Now with DF, they removed a lot of the tedious daily grind stuff. So their players are logging in to do what they want, then logging off. They are skipping days here and there. And they are trying other games. Currently I like it much better that I can skip a couple days during the week, and not feel like I am behind on anything. The raid loggers are raid logging. The M+ players are doing their M+. And the PvP players are doing the same BGs and Arenas they have been for a decade. But they dont have to do an hour or 2 of chores every day, just to keep up in order to do what they want to do.
The second big thing was the One-Two Punch of BfA into Shadowlands. BfA launched with so many unfinished features and systems. A lot of what was there felt half hearted. And Azerite gear was HORRIBLE at the start (And pretty much completely horrible). There was the AP grind. And the expansion features, Island Expeditions, Warfronts ect, were just not completed. They all felt lacking. And on top of that, they spent every patch of the expansion, adding a new borrowed power grind, to try to fix the previous broken borrowed power grind. It just felt too forced.
Then came Shadowlands. Shadowlands felt like it was actively fighting against you from playing and enjoying the game. The covenant locking, the soulbind locking, the gated campaign. Wildly imbalanced covenant abilities and soulbinds. Conduit Energy, which basically locked in your soulbind choice. The game basically spec locked you on your class. And in most cases having players choose between an ability that performed well and an aesthetically and thematically unappealing covenant, or a cosmetically appealing covenant and an ability they did not want. On top of this, you had the Maw, which actively limited how long you could play in it, on top of having to walk everywhere. Torghast, which was fun for some specs, but others struggled. Some had fun powers, others had stinkers. But everyone had to grind it. To make legendary items. Which, if you didnt have the correct legendary, it largely made your class incomplete.
I can go on and on about the story and systems in Shadowlands, but my feelings are clear. The expansion punished you just for playing it. And they rolled back these arbitrary limitations too slowly through the course of the expansion. Till finally just admitted that yes, locking players into forced choices, was not meaningful choice. It was just forced decisions.

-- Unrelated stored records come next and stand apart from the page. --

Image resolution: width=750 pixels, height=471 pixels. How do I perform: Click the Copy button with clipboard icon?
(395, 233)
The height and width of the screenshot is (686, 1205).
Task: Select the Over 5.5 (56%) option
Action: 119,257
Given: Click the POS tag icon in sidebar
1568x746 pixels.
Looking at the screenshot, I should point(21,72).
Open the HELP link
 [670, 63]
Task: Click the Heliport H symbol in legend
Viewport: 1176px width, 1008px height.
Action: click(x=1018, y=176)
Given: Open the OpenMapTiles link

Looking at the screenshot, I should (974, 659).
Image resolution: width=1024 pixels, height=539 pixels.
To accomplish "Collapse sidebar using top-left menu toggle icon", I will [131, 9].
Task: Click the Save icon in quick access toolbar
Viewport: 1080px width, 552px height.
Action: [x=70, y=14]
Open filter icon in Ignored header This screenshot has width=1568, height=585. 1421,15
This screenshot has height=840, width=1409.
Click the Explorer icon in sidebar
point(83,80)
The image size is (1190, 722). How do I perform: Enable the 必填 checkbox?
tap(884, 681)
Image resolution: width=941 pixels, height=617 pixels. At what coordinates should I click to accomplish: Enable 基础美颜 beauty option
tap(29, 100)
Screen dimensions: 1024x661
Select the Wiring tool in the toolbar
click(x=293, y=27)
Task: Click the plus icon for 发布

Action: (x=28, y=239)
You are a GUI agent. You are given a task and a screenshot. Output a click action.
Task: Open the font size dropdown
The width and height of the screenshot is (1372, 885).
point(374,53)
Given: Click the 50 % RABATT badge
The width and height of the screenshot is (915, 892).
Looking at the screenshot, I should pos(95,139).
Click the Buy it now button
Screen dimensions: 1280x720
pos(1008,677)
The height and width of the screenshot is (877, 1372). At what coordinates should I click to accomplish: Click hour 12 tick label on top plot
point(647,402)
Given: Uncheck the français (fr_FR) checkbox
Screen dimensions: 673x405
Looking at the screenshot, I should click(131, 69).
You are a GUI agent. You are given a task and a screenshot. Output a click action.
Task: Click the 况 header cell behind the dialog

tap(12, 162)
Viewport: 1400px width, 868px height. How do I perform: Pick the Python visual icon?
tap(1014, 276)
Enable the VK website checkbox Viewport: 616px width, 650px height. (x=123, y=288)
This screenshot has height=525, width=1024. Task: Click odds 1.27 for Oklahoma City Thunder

Additionally, they will not admit it, but they did cut a patch from Shadowlands, and sandwich two raids together in Sepulcher. There is too much evidence to the contrary that Sepulcher was going to finish with Anduin, then there was going to be another patch and raid for Jailer. I would guess this decision happened early in Shadowlands. Sepulcher feels like a cohesive raid up to Anduin. Then you port to a raid that looks very different, with three bosses, that are very different from the previous ones. And there is that unused portal spot at the top of Oribos. Just sitting there empty.
Those two expansions really soured a lot of the players. And while DF is a good expansion, it isnt really enough to win those players back. Some may be back to pop in, check things out, then leave. Or pop in, clear the raid, run a few dungeons. They arent hanging out.
D4 is a factor. A lot of people are playing it. Additionally, we are in summer, which sees the players slump a bit. Not to mention, we are in a Summer, where most Covid related restrictions are lifted. Last summer, there were far fewer summer camps, and summer activities. There was still a lot more work from home. Fewer concerts, festivals, gatherings, vacations, travel ect. So we are seeing more of the normal Summer Slump than we have for the past 2/3 years.